**What to work on**
Print the complete listing so that it matches the original exactly.
****************************************
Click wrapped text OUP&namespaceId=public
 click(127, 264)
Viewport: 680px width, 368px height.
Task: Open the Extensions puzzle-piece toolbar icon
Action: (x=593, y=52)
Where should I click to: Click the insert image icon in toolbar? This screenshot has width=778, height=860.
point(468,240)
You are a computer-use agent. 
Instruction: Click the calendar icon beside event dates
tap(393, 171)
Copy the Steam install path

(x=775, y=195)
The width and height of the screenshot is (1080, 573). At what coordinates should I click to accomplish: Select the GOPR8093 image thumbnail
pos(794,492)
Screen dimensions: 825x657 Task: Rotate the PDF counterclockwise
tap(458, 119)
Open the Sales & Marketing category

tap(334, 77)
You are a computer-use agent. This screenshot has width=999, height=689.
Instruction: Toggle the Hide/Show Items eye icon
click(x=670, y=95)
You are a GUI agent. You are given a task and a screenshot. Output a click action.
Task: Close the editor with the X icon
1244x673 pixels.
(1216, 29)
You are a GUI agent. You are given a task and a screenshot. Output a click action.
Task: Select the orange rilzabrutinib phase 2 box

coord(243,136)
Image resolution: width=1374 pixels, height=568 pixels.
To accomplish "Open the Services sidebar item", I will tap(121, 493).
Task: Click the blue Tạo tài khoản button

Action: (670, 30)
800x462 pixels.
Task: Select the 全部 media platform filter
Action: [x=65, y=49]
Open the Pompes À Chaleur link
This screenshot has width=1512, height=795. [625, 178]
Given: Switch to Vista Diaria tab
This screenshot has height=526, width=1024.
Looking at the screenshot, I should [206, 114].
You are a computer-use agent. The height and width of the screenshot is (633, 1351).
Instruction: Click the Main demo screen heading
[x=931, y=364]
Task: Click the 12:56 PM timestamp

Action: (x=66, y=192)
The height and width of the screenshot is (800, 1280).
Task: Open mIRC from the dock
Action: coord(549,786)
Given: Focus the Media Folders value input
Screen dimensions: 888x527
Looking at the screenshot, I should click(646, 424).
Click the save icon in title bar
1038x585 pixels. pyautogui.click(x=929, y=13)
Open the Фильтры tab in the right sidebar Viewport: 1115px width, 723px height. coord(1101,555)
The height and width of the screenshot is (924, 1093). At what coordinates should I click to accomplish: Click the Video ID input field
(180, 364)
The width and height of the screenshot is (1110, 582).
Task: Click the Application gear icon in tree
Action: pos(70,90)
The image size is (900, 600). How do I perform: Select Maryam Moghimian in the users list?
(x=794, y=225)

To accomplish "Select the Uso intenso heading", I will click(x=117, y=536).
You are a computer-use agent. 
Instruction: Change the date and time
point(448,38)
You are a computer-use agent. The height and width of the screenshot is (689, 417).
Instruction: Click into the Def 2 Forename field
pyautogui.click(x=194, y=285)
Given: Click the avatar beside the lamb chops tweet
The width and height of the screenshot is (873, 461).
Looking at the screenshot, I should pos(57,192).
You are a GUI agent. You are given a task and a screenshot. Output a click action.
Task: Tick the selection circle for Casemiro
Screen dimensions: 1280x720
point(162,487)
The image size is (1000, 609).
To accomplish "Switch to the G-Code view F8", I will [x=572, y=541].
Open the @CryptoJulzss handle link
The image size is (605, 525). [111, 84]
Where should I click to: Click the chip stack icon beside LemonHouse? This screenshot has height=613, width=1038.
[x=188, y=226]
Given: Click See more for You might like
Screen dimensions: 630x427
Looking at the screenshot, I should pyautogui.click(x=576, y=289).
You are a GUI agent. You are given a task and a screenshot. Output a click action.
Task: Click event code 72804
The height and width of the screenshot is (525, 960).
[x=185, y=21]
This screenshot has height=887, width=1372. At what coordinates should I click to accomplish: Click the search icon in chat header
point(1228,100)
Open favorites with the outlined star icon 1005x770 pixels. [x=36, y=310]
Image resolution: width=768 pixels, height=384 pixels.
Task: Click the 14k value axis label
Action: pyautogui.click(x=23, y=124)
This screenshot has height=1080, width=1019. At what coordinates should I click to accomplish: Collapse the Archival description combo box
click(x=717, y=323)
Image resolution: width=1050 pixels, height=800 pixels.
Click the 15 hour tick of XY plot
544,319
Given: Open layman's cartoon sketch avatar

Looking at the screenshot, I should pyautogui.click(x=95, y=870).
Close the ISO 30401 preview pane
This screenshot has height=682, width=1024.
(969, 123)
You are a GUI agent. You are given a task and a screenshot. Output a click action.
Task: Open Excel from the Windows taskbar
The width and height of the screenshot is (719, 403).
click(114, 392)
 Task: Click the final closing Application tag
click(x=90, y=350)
****************************************
**Answer to the problem**
Click wrapped text OUP&namespaceId=public
 click(127, 264)
Viewport: 680px width, 368px height.
Task: Open the Extensions puzzle-piece toolbar icon
Action: (x=593, y=52)
Where should I click to: Click the insert image icon in toolbar? This screenshot has width=778, height=860.
point(468,240)
You are a computer-use agent. 
Instruction: Click the calendar icon beside event dates
tap(393, 171)
Copy the Steam install path

(x=775, y=195)
The width and height of the screenshot is (1080, 573). At what coordinates should I click to accomplish: Select the GOPR8093 image thumbnail
pos(794,492)
Screen dimensions: 825x657 Task: Rotate the PDF counterclockwise
tap(458, 119)
Open the Sales & Marketing category

tap(334, 77)
You are a computer-use agent. This screenshot has width=999, height=689.
Instruction: Toggle the Hide/Show Items eye icon
click(x=670, y=95)
You are a GUI agent. You are given a task and a screenshot. Output a click action.
Task: Close the editor with the X icon
1244x673 pixels.
(1216, 29)
You are a GUI agent. You are given a task and a screenshot. Output a click action.
Task: Select the orange rilzabrutinib phase 2 box

coord(243,136)
Image resolution: width=1374 pixels, height=568 pixels.
To accomplish "Open the Services sidebar item", I will tap(121, 493).
Task: Click the blue Tạo tài khoản button

Action: (670, 30)
800x462 pixels.
Task: Select the 全部 media platform filter
Action: [x=65, y=49]
Open the Pompes À Chaleur link
This screenshot has width=1512, height=795. [625, 178]
Given: Switch to Vista Diaria tab
This screenshot has height=526, width=1024.
Looking at the screenshot, I should [206, 114].
You are a computer-use agent. The height and width of the screenshot is (633, 1351).
Instruction: Click the Main demo screen heading
[x=931, y=364]
Task: Click the 12:56 PM timestamp

Action: (x=66, y=192)
The height and width of the screenshot is (800, 1280).
Task: Open mIRC from the dock
Action: coord(549,786)
Given: Focus the Media Folders value input
Screen dimensions: 888x527
Looking at the screenshot, I should click(646, 424).
Click the save icon in title bar
1038x585 pixels. pyautogui.click(x=929, y=13)
Open the Фильтры tab in the right sidebar Viewport: 1115px width, 723px height. coord(1101,555)
The height and width of the screenshot is (924, 1093). At what coordinates should I click to accomplish: Click the Video ID input field
(180, 364)
The width and height of the screenshot is (1110, 582).
Task: Click the Application gear icon in tree
Action: pos(70,90)
The image size is (900, 600). How do I perform: Select Maryam Moghimian in the users list?
(x=794, y=225)

To accomplish "Select the Uso intenso heading", I will click(x=117, y=536).
You are a computer-use agent. 
Instruction: Change the date and time
point(448,38)
You are a computer-use agent. The height and width of the screenshot is (689, 417).
Instruction: Click into the Def 2 Forename field
pyautogui.click(x=194, y=285)
Given: Click the avatar beside the lamb chops tweet
The width and height of the screenshot is (873, 461).
Looking at the screenshot, I should pos(57,192).
You are a GUI agent. You are given a task and a screenshot. Output a click action.
Task: Tick the selection circle for Casemiro
Screen dimensions: 1280x720
point(162,487)
The image size is (1000, 609).
To accomplish "Switch to the G-Code view F8", I will [x=572, y=541].
Open the @CryptoJulzss handle link
The image size is (605, 525). [111, 84]
Where should I click to: Click the chip stack icon beside LemonHouse? This screenshot has height=613, width=1038.
[x=188, y=226]
Given: Click See more for You might like
Screen dimensions: 630x427
Looking at the screenshot, I should pyautogui.click(x=576, y=289).
You are a GUI agent. You are given a task and a screenshot. Output a click action.
Task: Click event code 72804
The height and width of the screenshot is (525, 960).
[x=185, y=21]
This screenshot has height=887, width=1372. At what coordinates should I click to accomplish: Click the search icon in chat header
point(1228,100)
Open favorites with the outlined star icon 1005x770 pixels. [x=36, y=310]
Image resolution: width=768 pixels, height=384 pixels.
Task: Click the 14k value axis label
Action: pyautogui.click(x=23, y=124)
This screenshot has height=1080, width=1019. At what coordinates should I click to accomplish: Collapse the Archival description combo box
click(x=717, y=323)
Image resolution: width=1050 pixels, height=800 pixels.
Click the 15 hour tick of XY plot
544,319
Given: Open layman's cartoon sketch avatar

Looking at the screenshot, I should pyautogui.click(x=95, y=870).
Close the ISO 30401 preview pane
This screenshot has height=682, width=1024.
(969, 123)
You are a GUI agent. You are given a task and a screenshot. Output a click action.
Task: Open Excel from the Windows taskbar
The width and height of the screenshot is (719, 403).
click(114, 392)
 Task: Click the final closing Application tag
click(x=90, y=350)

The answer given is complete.